START Task data

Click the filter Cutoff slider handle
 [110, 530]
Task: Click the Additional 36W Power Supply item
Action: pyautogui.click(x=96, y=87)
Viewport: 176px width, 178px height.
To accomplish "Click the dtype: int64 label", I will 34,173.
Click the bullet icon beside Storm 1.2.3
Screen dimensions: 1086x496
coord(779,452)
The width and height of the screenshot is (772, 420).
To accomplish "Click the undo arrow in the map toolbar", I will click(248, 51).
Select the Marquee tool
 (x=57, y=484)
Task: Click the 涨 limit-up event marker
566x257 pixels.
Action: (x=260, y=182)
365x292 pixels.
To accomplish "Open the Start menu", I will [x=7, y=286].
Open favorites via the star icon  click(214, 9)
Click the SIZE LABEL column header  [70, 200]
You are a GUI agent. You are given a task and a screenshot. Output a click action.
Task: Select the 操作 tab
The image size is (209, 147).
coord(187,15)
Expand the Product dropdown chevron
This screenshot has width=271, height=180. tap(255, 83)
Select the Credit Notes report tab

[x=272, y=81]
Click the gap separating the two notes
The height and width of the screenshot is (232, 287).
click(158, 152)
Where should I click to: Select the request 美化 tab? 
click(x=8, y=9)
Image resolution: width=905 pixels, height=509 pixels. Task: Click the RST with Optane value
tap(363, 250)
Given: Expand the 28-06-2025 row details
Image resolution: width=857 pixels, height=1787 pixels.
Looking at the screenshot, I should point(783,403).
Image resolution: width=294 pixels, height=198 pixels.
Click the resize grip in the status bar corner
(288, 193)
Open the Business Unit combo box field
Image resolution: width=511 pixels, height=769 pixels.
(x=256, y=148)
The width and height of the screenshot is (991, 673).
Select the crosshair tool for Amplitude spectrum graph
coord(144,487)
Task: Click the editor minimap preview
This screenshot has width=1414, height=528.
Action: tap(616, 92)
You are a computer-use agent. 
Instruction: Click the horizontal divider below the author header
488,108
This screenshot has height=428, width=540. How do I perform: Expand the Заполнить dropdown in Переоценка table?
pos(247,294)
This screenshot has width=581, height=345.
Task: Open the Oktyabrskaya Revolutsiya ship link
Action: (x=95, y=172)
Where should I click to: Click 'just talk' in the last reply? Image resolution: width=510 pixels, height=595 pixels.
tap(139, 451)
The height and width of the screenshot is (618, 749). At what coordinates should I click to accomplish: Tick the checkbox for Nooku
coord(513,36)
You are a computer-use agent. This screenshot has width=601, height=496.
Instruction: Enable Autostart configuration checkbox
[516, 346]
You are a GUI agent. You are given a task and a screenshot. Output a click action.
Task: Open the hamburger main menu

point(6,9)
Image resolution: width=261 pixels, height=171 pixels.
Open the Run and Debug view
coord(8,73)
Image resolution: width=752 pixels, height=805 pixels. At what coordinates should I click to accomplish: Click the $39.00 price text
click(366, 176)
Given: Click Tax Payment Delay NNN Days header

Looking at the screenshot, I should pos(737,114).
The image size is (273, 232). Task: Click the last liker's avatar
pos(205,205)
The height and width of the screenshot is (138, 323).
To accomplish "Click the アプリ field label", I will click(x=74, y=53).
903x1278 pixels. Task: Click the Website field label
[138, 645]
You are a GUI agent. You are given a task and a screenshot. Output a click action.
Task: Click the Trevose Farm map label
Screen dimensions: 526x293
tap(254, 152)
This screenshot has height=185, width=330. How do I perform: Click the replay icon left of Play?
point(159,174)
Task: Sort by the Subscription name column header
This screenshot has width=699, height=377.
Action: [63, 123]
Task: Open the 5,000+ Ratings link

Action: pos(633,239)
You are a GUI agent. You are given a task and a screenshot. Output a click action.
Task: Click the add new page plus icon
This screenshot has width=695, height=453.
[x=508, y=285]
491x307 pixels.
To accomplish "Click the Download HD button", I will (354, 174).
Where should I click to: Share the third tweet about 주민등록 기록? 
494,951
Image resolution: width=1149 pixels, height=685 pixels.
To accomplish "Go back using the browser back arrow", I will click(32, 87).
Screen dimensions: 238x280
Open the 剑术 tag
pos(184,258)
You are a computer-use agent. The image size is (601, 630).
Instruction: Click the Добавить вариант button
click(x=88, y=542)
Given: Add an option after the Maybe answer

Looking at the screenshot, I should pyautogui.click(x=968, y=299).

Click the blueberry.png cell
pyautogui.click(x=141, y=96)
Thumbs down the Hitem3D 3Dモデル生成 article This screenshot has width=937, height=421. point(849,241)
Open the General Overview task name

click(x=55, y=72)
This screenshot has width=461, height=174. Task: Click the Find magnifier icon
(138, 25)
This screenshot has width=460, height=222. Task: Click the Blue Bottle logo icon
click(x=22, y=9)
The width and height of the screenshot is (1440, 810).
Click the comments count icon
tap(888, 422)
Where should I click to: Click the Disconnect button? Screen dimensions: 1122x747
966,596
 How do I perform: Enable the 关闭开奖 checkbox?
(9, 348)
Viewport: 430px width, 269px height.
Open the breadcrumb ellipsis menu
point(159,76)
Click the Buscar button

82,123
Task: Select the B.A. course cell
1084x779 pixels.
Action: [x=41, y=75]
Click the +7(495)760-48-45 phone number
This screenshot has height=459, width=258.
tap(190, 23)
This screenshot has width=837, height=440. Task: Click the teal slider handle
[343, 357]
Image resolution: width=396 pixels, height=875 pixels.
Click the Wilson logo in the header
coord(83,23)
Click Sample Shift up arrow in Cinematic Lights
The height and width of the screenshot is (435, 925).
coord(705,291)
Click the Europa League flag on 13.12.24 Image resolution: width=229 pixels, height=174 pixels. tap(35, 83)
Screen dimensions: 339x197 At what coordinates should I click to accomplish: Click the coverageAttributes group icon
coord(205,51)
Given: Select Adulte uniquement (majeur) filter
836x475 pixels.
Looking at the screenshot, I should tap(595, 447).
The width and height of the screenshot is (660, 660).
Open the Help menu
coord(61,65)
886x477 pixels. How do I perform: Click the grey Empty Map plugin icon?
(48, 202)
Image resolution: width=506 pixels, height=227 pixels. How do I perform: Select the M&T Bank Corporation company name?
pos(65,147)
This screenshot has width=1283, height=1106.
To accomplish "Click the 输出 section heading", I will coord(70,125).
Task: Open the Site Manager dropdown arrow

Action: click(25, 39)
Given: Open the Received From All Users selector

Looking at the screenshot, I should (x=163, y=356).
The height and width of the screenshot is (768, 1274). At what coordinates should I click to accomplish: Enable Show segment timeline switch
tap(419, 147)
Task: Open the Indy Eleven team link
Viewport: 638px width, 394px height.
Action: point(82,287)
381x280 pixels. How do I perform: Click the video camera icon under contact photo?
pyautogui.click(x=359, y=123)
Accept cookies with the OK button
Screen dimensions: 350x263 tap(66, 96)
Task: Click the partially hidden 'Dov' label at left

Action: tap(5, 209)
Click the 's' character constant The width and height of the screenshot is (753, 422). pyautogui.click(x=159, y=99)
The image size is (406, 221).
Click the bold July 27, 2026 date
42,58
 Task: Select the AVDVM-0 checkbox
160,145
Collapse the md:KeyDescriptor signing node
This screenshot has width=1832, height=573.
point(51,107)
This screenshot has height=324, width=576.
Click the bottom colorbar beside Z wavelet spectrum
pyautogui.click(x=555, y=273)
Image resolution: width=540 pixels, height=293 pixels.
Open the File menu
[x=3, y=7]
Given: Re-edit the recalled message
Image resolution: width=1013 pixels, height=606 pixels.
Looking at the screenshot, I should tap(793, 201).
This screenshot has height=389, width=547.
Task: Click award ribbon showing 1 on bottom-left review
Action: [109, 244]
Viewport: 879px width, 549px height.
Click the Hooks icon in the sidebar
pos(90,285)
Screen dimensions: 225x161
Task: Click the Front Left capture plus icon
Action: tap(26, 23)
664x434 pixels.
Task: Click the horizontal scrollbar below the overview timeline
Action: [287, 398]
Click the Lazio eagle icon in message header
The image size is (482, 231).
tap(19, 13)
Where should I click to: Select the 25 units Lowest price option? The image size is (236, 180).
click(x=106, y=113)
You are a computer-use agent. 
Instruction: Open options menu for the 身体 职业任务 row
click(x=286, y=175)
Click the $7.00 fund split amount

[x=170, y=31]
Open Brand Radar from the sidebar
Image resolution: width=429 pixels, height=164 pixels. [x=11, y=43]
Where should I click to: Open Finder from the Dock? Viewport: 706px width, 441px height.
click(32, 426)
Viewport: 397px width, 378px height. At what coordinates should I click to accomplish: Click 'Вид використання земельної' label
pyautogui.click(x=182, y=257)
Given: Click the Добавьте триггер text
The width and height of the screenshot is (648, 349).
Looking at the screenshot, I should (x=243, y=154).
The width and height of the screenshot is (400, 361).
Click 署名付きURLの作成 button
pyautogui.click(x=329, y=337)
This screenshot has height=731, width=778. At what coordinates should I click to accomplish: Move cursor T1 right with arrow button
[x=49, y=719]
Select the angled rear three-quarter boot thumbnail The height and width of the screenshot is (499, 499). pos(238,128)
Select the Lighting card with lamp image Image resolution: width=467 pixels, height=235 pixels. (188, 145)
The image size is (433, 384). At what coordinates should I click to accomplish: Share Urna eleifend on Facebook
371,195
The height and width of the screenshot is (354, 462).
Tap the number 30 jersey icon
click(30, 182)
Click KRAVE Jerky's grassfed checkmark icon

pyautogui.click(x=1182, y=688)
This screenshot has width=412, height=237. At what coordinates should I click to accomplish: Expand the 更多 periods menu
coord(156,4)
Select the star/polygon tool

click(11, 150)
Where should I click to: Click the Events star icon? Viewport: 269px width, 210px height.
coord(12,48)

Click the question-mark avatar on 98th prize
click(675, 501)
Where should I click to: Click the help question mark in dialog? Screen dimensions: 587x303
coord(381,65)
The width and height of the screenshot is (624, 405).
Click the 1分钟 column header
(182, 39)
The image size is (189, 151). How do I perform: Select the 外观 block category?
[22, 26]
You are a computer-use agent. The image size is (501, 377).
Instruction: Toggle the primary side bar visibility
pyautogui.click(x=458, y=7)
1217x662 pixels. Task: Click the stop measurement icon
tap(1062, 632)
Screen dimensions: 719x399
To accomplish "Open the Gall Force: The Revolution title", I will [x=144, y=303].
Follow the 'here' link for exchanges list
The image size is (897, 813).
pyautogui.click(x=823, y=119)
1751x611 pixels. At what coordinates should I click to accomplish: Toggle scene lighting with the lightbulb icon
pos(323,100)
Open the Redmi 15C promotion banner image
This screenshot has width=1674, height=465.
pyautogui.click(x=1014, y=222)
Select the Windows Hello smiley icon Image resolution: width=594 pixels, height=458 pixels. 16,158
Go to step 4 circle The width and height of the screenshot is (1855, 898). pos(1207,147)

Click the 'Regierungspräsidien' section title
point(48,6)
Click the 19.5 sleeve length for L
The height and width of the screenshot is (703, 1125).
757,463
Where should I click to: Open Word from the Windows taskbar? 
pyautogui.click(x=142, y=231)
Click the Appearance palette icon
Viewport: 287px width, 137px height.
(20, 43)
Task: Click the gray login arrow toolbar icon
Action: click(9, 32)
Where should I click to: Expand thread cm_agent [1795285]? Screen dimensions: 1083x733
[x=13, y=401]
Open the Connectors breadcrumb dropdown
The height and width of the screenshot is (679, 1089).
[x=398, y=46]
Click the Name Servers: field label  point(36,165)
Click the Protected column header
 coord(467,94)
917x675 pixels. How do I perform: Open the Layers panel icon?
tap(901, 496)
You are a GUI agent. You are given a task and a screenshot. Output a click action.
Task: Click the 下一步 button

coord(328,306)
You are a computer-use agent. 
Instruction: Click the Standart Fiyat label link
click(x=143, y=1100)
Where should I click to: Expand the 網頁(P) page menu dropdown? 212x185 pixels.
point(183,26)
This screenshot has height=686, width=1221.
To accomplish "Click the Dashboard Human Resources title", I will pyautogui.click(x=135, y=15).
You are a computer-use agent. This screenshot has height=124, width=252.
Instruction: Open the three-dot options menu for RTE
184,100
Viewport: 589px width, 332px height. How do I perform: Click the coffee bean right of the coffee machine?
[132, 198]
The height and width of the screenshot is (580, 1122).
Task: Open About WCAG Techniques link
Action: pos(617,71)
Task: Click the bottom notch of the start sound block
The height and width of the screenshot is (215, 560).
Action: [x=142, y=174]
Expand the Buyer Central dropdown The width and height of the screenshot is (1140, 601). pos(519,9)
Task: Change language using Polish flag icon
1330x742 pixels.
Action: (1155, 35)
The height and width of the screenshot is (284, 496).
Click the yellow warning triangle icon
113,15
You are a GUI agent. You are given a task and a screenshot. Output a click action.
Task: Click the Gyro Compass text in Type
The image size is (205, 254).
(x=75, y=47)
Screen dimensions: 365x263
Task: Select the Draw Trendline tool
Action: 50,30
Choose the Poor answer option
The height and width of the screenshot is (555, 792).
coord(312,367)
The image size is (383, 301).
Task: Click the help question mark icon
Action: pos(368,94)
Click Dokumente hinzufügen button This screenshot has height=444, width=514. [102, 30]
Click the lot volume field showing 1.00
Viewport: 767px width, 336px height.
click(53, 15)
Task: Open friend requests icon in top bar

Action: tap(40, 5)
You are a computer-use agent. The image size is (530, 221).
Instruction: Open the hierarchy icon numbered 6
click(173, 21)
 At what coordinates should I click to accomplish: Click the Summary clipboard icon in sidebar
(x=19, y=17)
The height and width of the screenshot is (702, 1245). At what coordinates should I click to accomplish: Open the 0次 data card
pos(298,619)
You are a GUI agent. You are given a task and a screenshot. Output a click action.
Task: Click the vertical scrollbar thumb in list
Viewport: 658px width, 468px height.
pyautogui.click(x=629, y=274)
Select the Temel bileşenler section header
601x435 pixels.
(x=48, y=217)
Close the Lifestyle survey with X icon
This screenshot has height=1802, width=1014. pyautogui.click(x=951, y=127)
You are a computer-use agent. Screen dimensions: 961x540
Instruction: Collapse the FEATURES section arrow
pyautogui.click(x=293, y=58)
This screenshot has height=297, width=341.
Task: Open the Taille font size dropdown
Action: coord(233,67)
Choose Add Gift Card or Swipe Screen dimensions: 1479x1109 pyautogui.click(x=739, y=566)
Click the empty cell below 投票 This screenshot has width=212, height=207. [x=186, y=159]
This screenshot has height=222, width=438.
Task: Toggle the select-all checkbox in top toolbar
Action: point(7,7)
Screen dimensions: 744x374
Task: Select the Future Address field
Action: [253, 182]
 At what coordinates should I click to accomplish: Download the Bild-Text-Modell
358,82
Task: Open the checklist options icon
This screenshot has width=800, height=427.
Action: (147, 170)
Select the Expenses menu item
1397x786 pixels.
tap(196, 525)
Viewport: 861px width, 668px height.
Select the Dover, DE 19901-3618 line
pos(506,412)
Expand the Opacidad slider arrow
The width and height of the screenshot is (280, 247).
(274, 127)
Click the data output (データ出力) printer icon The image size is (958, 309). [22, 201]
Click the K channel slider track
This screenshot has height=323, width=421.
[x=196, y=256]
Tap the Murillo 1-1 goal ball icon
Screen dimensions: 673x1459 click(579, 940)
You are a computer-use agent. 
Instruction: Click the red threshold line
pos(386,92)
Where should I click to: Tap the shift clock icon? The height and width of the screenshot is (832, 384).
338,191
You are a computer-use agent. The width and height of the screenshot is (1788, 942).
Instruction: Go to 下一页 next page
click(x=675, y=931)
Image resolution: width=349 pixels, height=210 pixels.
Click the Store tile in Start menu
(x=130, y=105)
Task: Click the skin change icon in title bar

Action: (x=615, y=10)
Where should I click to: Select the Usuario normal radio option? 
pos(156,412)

END Task data

Exercise requirements:
Output each line of the records above exactly, beginning at the first, and stop once the line containing "Click the SIZE" has been output.

Solution for this problem:
Click the filter Cutoff slider handle
 [110, 530]
Task: Click the Additional 36W Power Supply item
Action: pyautogui.click(x=96, y=87)
Viewport: 176px width, 178px height.
To accomplish "Click the dtype: int64 label", I will 34,173.
Click the bullet icon beside Storm 1.2.3
Screen dimensions: 1086x496
coord(779,452)
The width and height of the screenshot is (772, 420).
To accomplish "Click the undo arrow in the map toolbar", I will click(248, 51).
Select the Marquee tool
 (x=57, y=484)
Task: Click the 涨 limit-up event marker
566x257 pixels.
Action: (x=260, y=182)
365x292 pixels.
To accomplish "Open the Start menu", I will [x=7, y=286].
Open favorites via the star icon  click(214, 9)
Click the SIZE LABEL column header  [70, 200]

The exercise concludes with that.